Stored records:
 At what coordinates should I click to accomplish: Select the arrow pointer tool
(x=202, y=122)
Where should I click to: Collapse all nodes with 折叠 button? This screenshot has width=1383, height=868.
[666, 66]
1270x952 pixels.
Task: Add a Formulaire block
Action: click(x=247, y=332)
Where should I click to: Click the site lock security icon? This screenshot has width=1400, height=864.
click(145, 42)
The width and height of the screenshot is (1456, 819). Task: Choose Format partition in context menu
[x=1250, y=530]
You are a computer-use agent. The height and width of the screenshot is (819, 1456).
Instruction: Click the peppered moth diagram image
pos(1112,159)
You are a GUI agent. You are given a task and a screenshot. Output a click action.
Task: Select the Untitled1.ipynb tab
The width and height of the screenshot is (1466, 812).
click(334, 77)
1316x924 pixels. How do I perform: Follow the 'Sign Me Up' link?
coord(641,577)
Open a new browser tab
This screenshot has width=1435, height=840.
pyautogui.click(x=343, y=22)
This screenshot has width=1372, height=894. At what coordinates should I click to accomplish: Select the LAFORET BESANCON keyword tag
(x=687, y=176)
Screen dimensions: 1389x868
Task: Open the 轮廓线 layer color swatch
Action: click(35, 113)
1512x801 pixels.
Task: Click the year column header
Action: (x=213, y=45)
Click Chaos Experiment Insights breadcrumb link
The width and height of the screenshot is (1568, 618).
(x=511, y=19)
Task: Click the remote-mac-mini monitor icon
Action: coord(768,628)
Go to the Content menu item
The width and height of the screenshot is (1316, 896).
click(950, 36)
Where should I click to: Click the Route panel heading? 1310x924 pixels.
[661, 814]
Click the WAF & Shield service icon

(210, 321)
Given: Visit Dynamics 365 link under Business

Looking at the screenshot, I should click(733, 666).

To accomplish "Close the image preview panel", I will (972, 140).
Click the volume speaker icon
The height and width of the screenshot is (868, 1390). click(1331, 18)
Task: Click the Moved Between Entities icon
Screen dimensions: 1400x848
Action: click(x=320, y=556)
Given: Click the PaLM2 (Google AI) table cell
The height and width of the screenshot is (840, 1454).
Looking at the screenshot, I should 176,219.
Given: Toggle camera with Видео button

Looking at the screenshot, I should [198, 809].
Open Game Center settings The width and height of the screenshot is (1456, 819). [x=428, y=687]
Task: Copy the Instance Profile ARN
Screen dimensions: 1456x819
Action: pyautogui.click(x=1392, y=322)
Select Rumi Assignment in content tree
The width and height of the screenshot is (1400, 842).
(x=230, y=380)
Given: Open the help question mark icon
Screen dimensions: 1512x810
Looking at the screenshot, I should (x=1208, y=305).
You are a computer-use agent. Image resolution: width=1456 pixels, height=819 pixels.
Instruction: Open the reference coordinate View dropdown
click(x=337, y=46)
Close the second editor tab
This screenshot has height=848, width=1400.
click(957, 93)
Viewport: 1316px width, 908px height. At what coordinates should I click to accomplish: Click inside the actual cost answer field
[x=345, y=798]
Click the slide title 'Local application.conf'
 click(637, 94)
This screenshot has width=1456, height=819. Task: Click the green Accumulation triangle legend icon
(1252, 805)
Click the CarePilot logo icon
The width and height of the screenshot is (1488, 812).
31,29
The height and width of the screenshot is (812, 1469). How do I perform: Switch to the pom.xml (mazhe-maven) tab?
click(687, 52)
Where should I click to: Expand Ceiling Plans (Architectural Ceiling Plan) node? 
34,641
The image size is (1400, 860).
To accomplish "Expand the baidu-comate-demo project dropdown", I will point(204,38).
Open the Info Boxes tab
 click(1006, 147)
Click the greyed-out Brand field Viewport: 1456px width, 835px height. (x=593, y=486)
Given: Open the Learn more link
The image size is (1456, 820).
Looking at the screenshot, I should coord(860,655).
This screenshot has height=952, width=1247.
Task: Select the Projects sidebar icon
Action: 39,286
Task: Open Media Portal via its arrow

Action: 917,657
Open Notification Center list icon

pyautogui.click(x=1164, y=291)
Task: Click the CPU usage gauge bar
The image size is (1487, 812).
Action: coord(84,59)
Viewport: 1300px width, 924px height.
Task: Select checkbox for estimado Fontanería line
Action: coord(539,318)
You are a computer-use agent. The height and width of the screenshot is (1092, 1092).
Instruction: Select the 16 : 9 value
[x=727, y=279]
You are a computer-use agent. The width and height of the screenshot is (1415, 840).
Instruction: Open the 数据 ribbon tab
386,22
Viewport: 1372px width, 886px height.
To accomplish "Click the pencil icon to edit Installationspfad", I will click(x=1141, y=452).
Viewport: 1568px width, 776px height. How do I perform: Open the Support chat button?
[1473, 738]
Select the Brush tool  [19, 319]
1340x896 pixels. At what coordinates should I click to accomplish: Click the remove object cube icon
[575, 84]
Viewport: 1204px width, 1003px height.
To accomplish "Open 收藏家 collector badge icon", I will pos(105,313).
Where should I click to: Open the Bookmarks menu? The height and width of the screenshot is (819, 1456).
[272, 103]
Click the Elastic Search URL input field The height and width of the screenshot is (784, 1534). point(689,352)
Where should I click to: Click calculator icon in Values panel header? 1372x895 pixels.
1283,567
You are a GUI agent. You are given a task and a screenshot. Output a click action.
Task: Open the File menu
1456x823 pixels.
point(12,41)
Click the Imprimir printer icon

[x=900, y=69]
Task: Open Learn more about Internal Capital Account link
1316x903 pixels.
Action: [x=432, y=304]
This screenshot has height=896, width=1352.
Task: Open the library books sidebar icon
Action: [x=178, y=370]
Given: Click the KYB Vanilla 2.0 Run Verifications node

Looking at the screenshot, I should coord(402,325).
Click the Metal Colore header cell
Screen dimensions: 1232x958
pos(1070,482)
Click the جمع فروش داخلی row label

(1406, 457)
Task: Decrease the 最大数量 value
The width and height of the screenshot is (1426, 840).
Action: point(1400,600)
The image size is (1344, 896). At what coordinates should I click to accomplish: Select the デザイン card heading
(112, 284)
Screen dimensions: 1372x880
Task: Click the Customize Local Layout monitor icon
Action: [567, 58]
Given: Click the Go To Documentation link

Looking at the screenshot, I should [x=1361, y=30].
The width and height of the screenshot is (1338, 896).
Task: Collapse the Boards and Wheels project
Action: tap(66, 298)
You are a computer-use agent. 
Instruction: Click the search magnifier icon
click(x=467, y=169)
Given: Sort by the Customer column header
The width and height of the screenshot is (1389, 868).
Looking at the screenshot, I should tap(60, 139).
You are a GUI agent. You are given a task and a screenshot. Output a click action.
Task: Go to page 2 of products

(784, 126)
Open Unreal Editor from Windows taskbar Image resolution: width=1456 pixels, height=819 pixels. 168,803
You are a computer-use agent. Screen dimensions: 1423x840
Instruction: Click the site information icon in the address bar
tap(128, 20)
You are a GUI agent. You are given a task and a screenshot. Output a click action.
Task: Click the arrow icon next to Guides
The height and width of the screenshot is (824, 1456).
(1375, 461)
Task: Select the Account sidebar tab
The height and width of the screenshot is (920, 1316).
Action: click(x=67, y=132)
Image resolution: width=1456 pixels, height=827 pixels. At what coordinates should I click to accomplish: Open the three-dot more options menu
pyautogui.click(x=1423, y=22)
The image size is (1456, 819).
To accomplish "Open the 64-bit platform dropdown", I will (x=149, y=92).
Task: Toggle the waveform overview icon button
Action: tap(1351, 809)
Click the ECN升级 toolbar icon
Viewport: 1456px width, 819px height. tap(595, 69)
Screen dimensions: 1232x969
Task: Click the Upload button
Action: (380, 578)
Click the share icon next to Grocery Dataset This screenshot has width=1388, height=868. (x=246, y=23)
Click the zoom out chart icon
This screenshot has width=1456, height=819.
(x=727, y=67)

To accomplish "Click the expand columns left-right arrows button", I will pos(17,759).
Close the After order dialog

◆ ACTIVITY
Reproduce the entries exactly, each one as given.

◆ SOLUTION FOR THIS EXERCISE
 At what coordinates should I click to accomplish: Select the arrow pointer tool
(x=202, y=122)
Where should I click to: Collapse all nodes with 折叠 button? This screenshot has width=1383, height=868.
[666, 66]
1270x952 pixels.
Task: Add a Formulaire block
Action: click(x=247, y=332)
Where should I click to: Click the site lock security icon? This screenshot has width=1400, height=864.
click(145, 42)
The width and height of the screenshot is (1456, 819). Task: Choose Format partition in context menu
[x=1250, y=530]
You are a computer-use agent. The height and width of the screenshot is (819, 1456).
Instruction: Click the peppered moth diagram image
pos(1112,159)
You are a GUI agent. You are given a task and a screenshot. Output a click action.
Task: Select the Untitled1.ipynb tab
The width and height of the screenshot is (1466, 812).
click(334, 77)
1316x924 pixels. How do I perform: Follow the 'Sign Me Up' link?
coord(641,577)
Open a new browser tab
This screenshot has width=1435, height=840.
pyautogui.click(x=343, y=22)
This screenshot has width=1372, height=894. At what coordinates should I click to accomplish: Select the LAFORET BESANCON keyword tag
(x=687, y=176)
Screen dimensions: 1389x868
Task: Open the 轮廓线 layer color swatch
Action: click(35, 113)
1512x801 pixels.
Task: Click the year column header
Action: (x=213, y=45)
Click Chaos Experiment Insights breadcrumb link
The width and height of the screenshot is (1568, 618).
(x=511, y=19)
Task: Click the remote-mac-mini monitor icon
Action: coord(768,628)
Go to the Content menu item
The width and height of the screenshot is (1316, 896).
click(950, 36)
Where should I click to: Click the Route panel heading? 1310x924 pixels.
[661, 814]
Click the WAF & Shield service icon

(210, 321)
Given: Visit Dynamics 365 link under Business

Looking at the screenshot, I should click(733, 666).

To accomplish "Close the image preview panel", I will (972, 140).
Click the volume speaker icon
The height and width of the screenshot is (868, 1390). click(1331, 18)
Task: Click the Moved Between Entities icon
Screen dimensions: 1400x848
Action: click(x=320, y=556)
Given: Click the PaLM2 (Google AI) table cell
The height and width of the screenshot is (840, 1454).
Looking at the screenshot, I should 176,219.
Given: Toggle camera with Видео button

Looking at the screenshot, I should [198, 809].
Open Game Center settings The width and height of the screenshot is (1456, 819). [x=428, y=687]
Task: Copy the Instance Profile ARN
Screen dimensions: 1456x819
Action: pyautogui.click(x=1392, y=322)
Select Rumi Assignment in content tree
The width and height of the screenshot is (1400, 842).
(x=230, y=380)
Given: Open the help question mark icon
Screen dimensions: 1512x810
Looking at the screenshot, I should (x=1208, y=305).
You are a computer-use agent. Image resolution: width=1456 pixels, height=819 pixels.
Instruction: Open the reference coordinate View dropdown
click(x=337, y=46)
Close the second editor tab
This screenshot has height=848, width=1400.
click(957, 93)
Viewport: 1316px width, 908px height. At what coordinates should I click to accomplish: Click inside the actual cost answer field
[x=345, y=798]
Click the slide title 'Local application.conf'
 click(637, 94)
This screenshot has width=1456, height=819. Task: Click the green Accumulation triangle legend icon
(1252, 805)
Click the CarePilot logo icon
The width and height of the screenshot is (1488, 812).
31,29
The height and width of the screenshot is (812, 1469). How do I perform: Switch to the pom.xml (mazhe-maven) tab?
click(687, 52)
Where should I click to: Expand Ceiling Plans (Architectural Ceiling Plan) node? 
34,641
The image size is (1400, 860).
To accomplish "Expand the baidu-comate-demo project dropdown", I will point(204,38).
Open the Info Boxes tab
 click(1006, 147)
Click the greyed-out Brand field Viewport: 1456px width, 835px height. (x=593, y=486)
Given: Open the Learn more link
The image size is (1456, 820).
Looking at the screenshot, I should coord(860,655).
This screenshot has height=952, width=1247.
Task: Select the Projects sidebar icon
Action: 39,286
Task: Open Media Portal via its arrow

Action: 917,657
Open Notification Center list icon

pyautogui.click(x=1164, y=291)
Task: Click the CPU usage gauge bar
The image size is (1487, 812).
Action: coord(84,59)
Viewport: 1300px width, 924px height.
Task: Select checkbox for estimado Fontanería line
Action: coord(539,318)
You are a computer-use agent. The height and width of the screenshot is (1092, 1092).
Instruction: Select the 16 : 9 value
[x=727, y=279]
You are a computer-use agent. The width and height of the screenshot is (1415, 840).
Instruction: Open the 数据 ribbon tab
386,22
Viewport: 1372px width, 886px height.
To accomplish "Click the pencil icon to edit Installationspfad", I will click(x=1141, y=452).
Viewport: 1568px width, 776px height. How do I perform: Open the Support chat button?
[1473, 738]
Select the Brush tool  [19, 319]
1340x896 pixels. At what coordinates should I click to accomplish: Click the remove object cube icon
[575, 84]
Viewport: 1204px width, 1003px height.
To accomplish "Open 收藏家 collector badge icon", I will pos(105,313).
Where should I click to: Open the Bookmarks menu? The height and width of the screenshot is (819, 1456).
[272, 103]
Click the Elastic Search URL input field The height and width of the screenshot is (784, 1534). point(689,352)
Where should I click to: Click calculator icon in Values panel header? 1372x895 pixels.
1283,567
You are a GUI agent. You are given a task and a screenshot. Output a click action.
Task: Open the File menu
1456x823 pixels.
point(12,41)
Click the Imprimir printer icon

[x=900, y=69]
Task: Open Learn more about Internal Capital Account link
1316x903 pixels.
Action: [x=432, y=304]
This screenshot has height=896, width=1352.
Task: Open the library books sidebar icon
Action: [x=178, y=370]
Given: Click the KYB Vanilla 2.0 Run Verifications node

Looking at the screenshot, I should coord(402,325).
Click the Metal Colore header cell
Screen dimensions: 1232x958
pos(1070,482)
Click the جمع فروش داخلی row label

(1406, 457)
Task: Decrease the 最大数量 value
The width and height of the screenshot is (1426, 840).
Action: point(1400,600)
The image size is (1344, 896). At what coordinates should I click to accomplish: Select the デザイン card heading
(112, 284)
Screen dimensions: 1372x880
Task: Click the Customize Local Layout monitor icon
Action: [567, 58]
Given: Click the Go To Documentation link

Looking at the screenshot, I should [x=1361, y=30].
The width and height of the screenshot is (1338, 896).
Task: Collapse the Boards and Wheels project
Action: tap(66, 298)
You are a computer-use agent. 
Instruction: Click the search magnifier icon
click(x=467, y=169)
Given: Sort by the Customer column header
The width and height of the screenshot is (1389, 868).
Looking at the screenshot, I should tap(60, 139).
You are a GUI agent. You are given a task and a screenshot. Output a click action.
Task: Go to page 2 of products

(784, 126)
Open Unreal Editor from Windows taskbar Image resolution: width=1456 pixels, height=819 pixels. 168,803
You are a computer-use agent. Screen dimensions: 1423x840
Instruction: Click the site information icon in the address bar
tap(128, 20)
You are a GUI agent. You are given a task and a screenshot. Output a click action.
Task: Click the arrow icon next to Guides
The height and width of the screenshot is (824, 1456).
(1375, 461)
Task: Select the Account sidebar tab
The height and width of the screenshot is (920, 1316).
Action: click(x=67, y=132)
Image resolution: width=1456 pixels, height=827 pixels. At what coordinates should I click to accomplish: Open the three-dot more options menu
pyautogui.click(x=1423, y=22)
The image size is (1456, 819).
To accomplish "Open the 64-bit platform dropdown", I will (x=149, y=92).
Task: Toggle the waveform overview icon button
Action: tap(1351, 809)
Click the ECN升级 toolbar icon
Viewport: 1456px width, 819px height. tap(595, 69)
Screen dimensions: 1232x969
Task: Click the Upload button
Action: (380, 578)
Click the share icon next to Grocery Dataset This screenshot has width=1388, height=868. (x=246, y=23)
Click the zoom out chart icon
This screenshot has width=1456, height=819.
(x=727, y=67)

To accomplish "Click the expand columns left-right arrows button", I will pos(17,759).
Close the After order dialog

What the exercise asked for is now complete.